Where the string "button" shows up in a line of the records, copy that line.

(Pixel coordinate grounding data)
******

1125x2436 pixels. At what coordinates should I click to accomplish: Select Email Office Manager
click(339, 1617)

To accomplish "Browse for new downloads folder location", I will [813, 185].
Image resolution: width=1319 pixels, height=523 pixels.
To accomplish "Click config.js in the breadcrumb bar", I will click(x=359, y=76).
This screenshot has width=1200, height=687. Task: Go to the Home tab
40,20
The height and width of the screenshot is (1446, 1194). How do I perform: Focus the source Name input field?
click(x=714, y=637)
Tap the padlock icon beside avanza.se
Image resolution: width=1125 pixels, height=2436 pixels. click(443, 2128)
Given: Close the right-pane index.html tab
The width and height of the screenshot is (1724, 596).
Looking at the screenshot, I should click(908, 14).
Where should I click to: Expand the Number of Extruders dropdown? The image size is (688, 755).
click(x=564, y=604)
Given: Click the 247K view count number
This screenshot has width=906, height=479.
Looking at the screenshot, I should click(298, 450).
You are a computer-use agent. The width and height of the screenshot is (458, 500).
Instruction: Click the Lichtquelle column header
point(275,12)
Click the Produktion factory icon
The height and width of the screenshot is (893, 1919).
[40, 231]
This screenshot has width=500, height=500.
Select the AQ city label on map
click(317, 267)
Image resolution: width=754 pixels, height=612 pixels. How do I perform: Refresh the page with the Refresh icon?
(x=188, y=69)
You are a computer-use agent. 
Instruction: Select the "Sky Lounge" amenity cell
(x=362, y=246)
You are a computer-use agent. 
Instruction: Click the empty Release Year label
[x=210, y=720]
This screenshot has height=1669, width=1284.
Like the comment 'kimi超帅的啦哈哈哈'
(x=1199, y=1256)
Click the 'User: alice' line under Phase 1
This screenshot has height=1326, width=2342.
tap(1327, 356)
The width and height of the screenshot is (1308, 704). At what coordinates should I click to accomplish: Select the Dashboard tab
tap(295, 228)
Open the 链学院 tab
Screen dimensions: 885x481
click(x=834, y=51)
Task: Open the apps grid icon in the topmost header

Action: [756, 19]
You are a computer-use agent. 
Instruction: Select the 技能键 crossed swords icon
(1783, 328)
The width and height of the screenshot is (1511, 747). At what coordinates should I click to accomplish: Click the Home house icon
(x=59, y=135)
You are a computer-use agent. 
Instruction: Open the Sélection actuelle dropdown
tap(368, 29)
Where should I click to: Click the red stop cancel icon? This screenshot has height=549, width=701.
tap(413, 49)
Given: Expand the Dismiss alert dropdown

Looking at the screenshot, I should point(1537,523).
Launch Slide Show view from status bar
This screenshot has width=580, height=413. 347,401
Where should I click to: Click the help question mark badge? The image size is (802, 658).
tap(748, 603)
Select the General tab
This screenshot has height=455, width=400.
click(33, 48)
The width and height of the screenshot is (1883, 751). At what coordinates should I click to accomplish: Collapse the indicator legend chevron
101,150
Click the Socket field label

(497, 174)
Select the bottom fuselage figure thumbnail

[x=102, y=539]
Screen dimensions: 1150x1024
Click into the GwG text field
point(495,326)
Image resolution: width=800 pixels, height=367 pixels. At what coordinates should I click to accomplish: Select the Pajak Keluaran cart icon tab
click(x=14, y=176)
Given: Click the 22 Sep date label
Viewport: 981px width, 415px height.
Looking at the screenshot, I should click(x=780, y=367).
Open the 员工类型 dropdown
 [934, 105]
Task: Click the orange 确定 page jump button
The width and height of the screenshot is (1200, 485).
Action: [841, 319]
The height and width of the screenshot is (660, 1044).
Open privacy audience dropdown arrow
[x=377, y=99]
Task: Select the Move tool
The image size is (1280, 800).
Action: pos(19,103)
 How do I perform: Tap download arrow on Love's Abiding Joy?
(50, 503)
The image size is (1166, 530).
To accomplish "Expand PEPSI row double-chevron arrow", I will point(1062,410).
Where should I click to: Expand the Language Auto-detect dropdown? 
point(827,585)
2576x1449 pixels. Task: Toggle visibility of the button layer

******

| SOLUTION TO THIS PROBLEM |
Task: Click the orange 确定 page jump button
2576x1449 pixels. Task: Toggle visibility of the button layer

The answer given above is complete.